Gambill had arrived early for a conference she was to speak at and joined in with the worship service the night prior to her engagement. During a prayer time, with her head bowed and her eyes closed, she heard an audible male voice in the middle of this women’s conference tell her to open her eyes, turn around, and look for the woman in the orange sweatshirt. Gambill laughs now, recounting that story, assuring her listeners that this is not the “typical” way she hears God speak.
“I was like, no way!” the Englishwoman shares. “The voice said that the woman was part of my future. I turned to the person I was with and they said, ‘Yes, there’s a woman in an orange sweatshirt back there,’ as the pastor sitting behind us leaned over and asked me to help take up the offering. And then they handed me a microphone and asked me to introduce the next singer, who I didn’t know. And I’m up there reading the bio card and …the woman in the sweatshirt is walking up toward the stage.”
The future podcasters met in the aisle as Gambill headed back to her seat and Grant headed up on stage. Both say that God threw them together and that fifteen years later, they have seen how God caused a connection for more than just joint vacations and friendship. It’s just too intentional.
“I have struggled with infertility,” Grant explains, “and so had Char so she helped me through it.
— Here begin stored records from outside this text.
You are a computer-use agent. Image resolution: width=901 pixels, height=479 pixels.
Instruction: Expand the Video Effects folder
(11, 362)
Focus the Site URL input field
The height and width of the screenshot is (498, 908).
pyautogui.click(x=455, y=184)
Then we started the Dare to Move event, and pretty soon women were telling us that we weren’t bringing the event to where they were but that they wanted to lean in and listen to the conversations. How could we do that?”
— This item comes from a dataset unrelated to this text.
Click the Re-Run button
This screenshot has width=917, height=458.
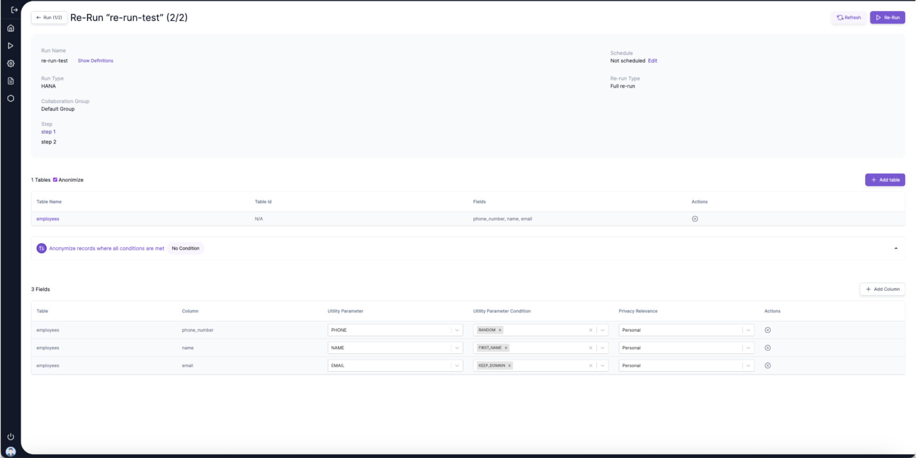(887, 18)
“When they said we could do a podcast, I was like what is a pod and why are we casting it?’” she continues, laughing. “We’re not the cool kids.”
Thanks to a pre-existing relationship with EMF thanks to twenty-three years in the Contemporary Christian music industry, Grant saw their new opportunity, AccessMore, as a perfect place to share the conversations she and Gambill would have. “I trust them and their programming,” she said, “and I recognize that the [imaginary listener] Becky they talk about as the audience, that she is me.”
The collaborators didn’t launch their podcast with an agenda, just choosing to talk about the things that mattered to them; even their first episode didn’t end up being their launch point because there were pressing things to discuss when COVID-19 hit. They wanted to be clear that they were focused on things that the women who hear them would be focused on, like the live Q&As they host during the conference. And all of that remains focused on inviting people to pull up a chair to the table – both where they are sitting as friends over a cup of coffee and the table of participation in holy communion with Jesus that He’s set.
In the midst of the struggle in the United States and around the world for equality, the new podcasters are aware that your seat at the table – if you are even afforded one – carries weight. Gambill, who co-pastors Life Church UK with her husband Steve, sees that people want to see authenticity, that they want to see our real hearts.
“Whether you set up a table in the dining room or the board room, you know there’s who sits in which chair, who the head of the table is. When someone invites you to the table, it changes everything,” proposed Gambill. “It opens us up to hear differently, to have a different perspective. Not everyone says, ‘come on over, and pull up a chair.”
“My table in my mind is open to everyone,” agreed Grant, “but the last few weeks have challenged me to take a look at who is sitting at my table, and how my life is a reflection of what I speak. How do you know if you’ve made your politics an idol? Are you concerned with the right versus the left, or are you concerned with the kingdom of God versus the kingdom of darkness? Jesus didn’t have to agree with everyone but He knew out of relationship and community that reconciliation starts.”
Gambill continued, “Nat and I know we’re not in ‘that’ chair, that Christ is. All of the other chairs are equal. We recognize that our interpretation isn’t the only interpretation, that God’s voice is the head of the table. So we’re focused on keeping Christ in that chair.”
“We’re going to love as well as we can.”